I've had a recipe pinned for quite some time that fits that description perfectly: making mascarpone cheese at home. I love mascarpone cheese. I've chosen recipes, both sweet and savory, simply because they include mascarpone.
Mascarpone is an Italian cow's milk cheese made from cream. It's a "fresh" cheese, meaning it is not aged. It has a very mild, slightly sweet flavor.
What can you do with homemade mascarpone? Probably the most obvious answer is, make tiramisu. Other sweet options include cheesecake, use it to fill profiteroles, or use it as a substitute in any recipe that calls for cream cheese. And finally, I use sweetened whipped mascarpone as a filling for cannolis, dipping the ends in mini chocolate chips and dusting with sifted powdered sugar.
Homemade mascarpone has a slightly more prominent citrus-y flavor than store-bought (which makes it even more delicious when spread on a baguette slice), but once incorporated into a recipe and baked, it won't be noticeable.
Store-bought mascarpone and a pint of heavy whipping cream cost about the same, so there's no significant savings in making mascarpone at home. But there is a great sense of accomplishment! Look, I made cheese!
Homemade Mascarpone Cheese
Recipe from Not Without Salt
- 2 cups pasteurized heavy whipping cream (not ultra-pasteurized, if possible)
- 1 tbsp fresh lemon juice
- Place the heavy cream in a medium-sized heavy bottom sauce pan. Attach a candy thermometer.
- Heat the cream over medium-low heat until it reaches 190 degrees (this will take 15 to 20 minutes). Stir occasionally, increasing the frequency as the cream gets warmer.
- Once the cream reaches 190 degrees, add the lemon juice. The cream will thicken slightly. Cook the cream at 190 degrees for 5 minutes, adjusting your burner up or down as necessary to maintain that temperature.
- After five minutes, remove the saucepan from the heat, cover with a lid, and place in the refrigerator for 12 to 24 hours.
- Remove the saucepan from the refrigerator.
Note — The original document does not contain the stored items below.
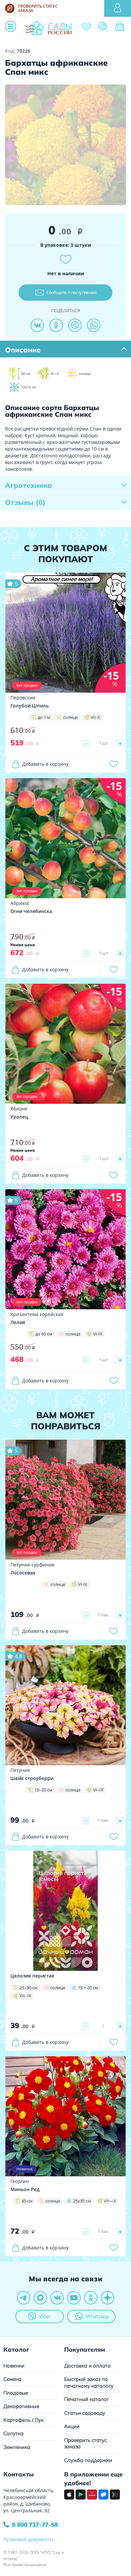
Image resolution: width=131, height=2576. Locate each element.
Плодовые (15, 2393)
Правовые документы (28, 2539)
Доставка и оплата (87, 2365)
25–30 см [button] (28, 1988)
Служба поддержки (88, 2460)
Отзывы (25, 502)
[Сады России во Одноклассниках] (90, 2297)
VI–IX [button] (98, 1790)
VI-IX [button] (97, 1334)
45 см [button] (27, 2201)
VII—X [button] (110, 2201)
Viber (45, 2316)
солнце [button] (70, 717)
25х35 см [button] (82, 2201)
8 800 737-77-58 (35, 2524)
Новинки (14, 2365)
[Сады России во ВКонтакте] (57, 2297)
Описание (23, 349)
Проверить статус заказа (85, 2443)
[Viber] (75, 325)
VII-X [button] (95, 717)
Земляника (16, 2447)
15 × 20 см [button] (88, 1988)
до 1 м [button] (44, 717)
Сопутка (13, 2433)
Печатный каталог (86, 2399)
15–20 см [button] (43, 1790)
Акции (72, 2426)
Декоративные (21, 2406)
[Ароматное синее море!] (65, 632)
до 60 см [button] (43, 1334)
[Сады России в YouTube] (74, 2297)
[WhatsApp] (93, 325)
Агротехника (28, 485)
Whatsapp (97, 2316)
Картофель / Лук (23, 2420)
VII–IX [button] (25, 1996)
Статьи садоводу (84, 2413)
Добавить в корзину (45, 764)
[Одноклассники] (56, 325)
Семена (12, 2379)
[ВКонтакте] (37, 325)
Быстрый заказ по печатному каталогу (89, 2382)
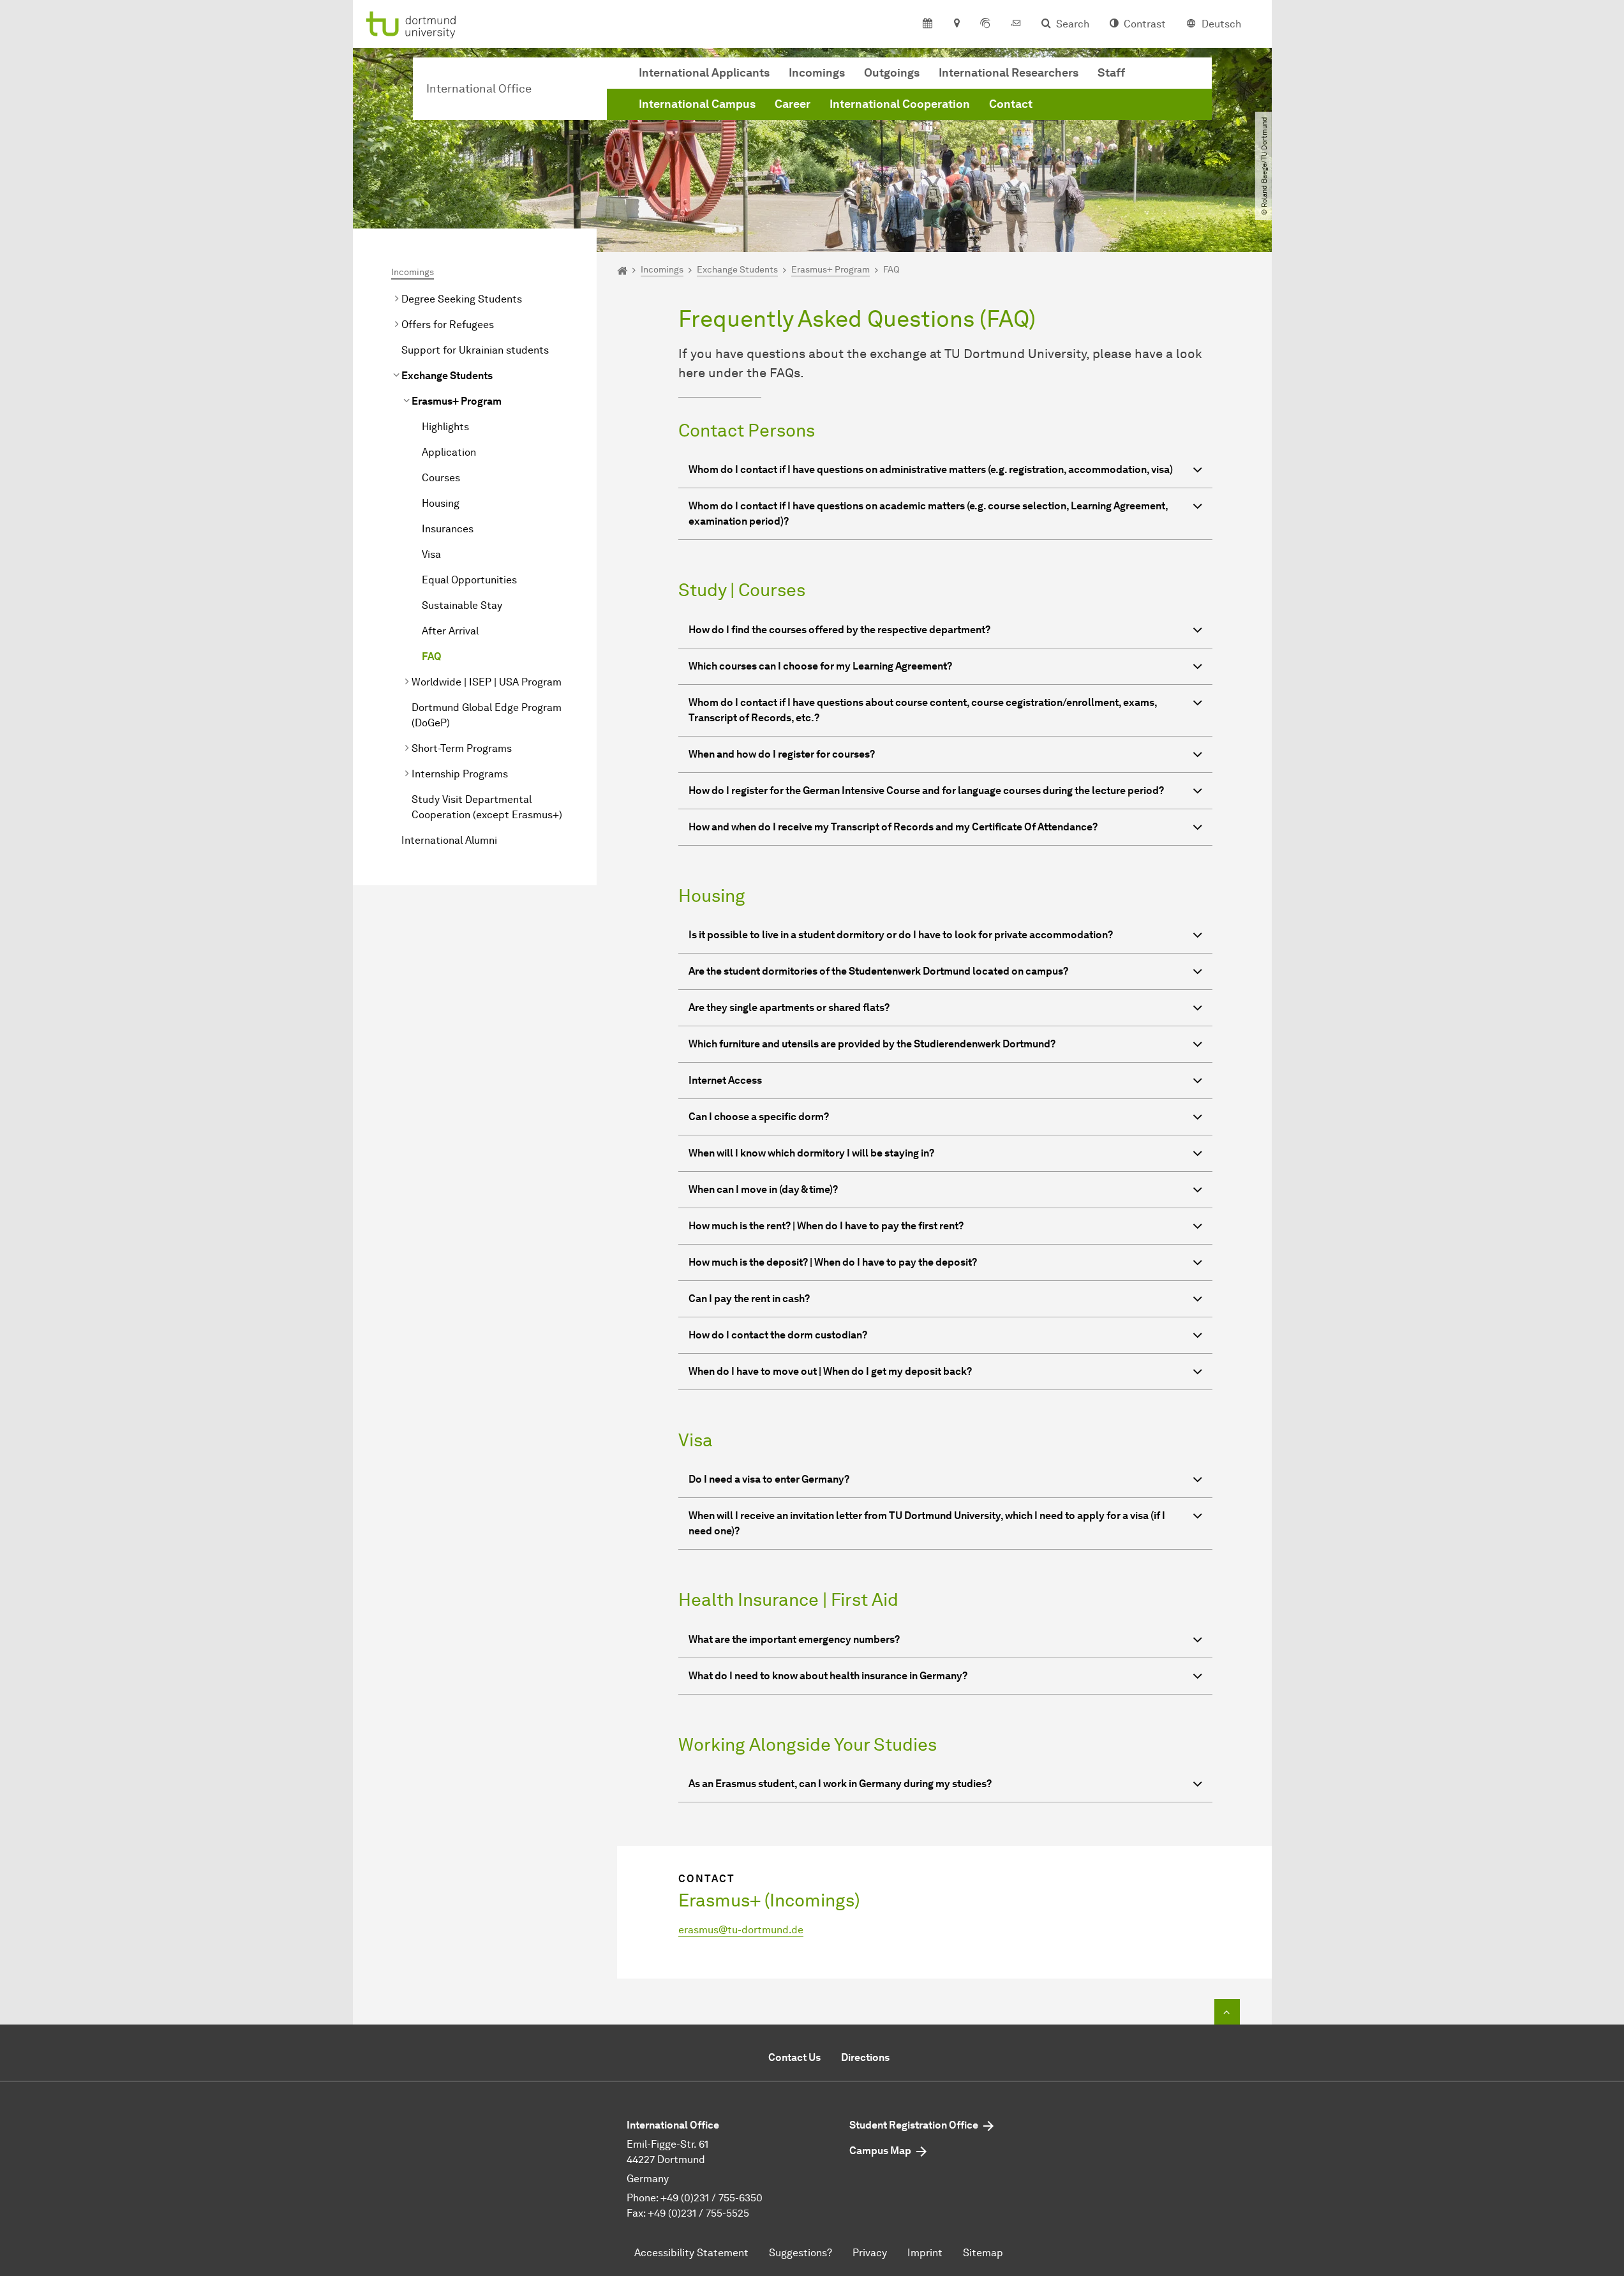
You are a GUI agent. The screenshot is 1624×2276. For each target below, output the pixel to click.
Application (449, 452)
The cream should now be the consistency of sour cream.
- Line a fine-mesh sieve with four layers of cheesecloth, and place over a medium bowl.
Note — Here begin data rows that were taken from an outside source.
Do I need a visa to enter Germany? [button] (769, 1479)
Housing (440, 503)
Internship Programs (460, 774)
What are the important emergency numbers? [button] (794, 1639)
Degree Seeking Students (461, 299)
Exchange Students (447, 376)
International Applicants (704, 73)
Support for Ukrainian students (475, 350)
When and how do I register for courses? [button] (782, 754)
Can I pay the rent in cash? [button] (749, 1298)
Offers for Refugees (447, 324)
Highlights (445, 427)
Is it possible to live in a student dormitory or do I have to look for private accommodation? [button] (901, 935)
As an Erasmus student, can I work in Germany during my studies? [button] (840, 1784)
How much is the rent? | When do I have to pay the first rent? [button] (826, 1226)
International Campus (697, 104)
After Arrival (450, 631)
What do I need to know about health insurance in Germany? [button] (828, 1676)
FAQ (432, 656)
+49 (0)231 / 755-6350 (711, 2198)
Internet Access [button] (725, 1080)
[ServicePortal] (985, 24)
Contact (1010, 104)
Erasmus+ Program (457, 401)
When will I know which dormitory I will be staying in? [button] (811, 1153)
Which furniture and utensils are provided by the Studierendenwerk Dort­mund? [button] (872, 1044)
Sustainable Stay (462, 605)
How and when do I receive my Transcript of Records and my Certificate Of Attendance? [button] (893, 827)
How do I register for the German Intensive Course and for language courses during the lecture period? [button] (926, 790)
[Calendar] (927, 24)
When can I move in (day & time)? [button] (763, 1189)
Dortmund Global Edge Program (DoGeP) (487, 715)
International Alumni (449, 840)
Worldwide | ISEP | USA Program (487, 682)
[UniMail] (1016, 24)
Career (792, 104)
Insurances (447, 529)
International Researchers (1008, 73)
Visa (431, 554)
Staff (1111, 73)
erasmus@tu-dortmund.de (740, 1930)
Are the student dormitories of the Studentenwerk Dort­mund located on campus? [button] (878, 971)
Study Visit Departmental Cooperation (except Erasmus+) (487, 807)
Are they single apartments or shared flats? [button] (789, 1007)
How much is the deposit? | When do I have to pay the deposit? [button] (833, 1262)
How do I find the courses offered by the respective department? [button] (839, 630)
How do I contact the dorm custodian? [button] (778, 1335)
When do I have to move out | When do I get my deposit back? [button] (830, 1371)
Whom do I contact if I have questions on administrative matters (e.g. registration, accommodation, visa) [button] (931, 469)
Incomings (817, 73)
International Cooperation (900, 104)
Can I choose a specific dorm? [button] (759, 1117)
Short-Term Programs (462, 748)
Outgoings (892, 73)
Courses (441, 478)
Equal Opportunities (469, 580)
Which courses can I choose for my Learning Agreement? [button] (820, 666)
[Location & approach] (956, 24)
- Scrape the cream into the cheesecloth, bring the ends up over the cream and tie it into a tight bundle. Hang this bundle in the refrigerator, suspended over the medium bowl (I laid a ladle across a stockpot, set the medium bowl inside, and tied the bundle from the ladle). Leave in the refrigerator for 12 to 24 hours.
- Once that time has elapsed, there may be up to a few tablespoons of whey in the bowl, which can be discarded. Untie the bundle, and scrape your mascarpone cheese into a container with an airtight lid to store.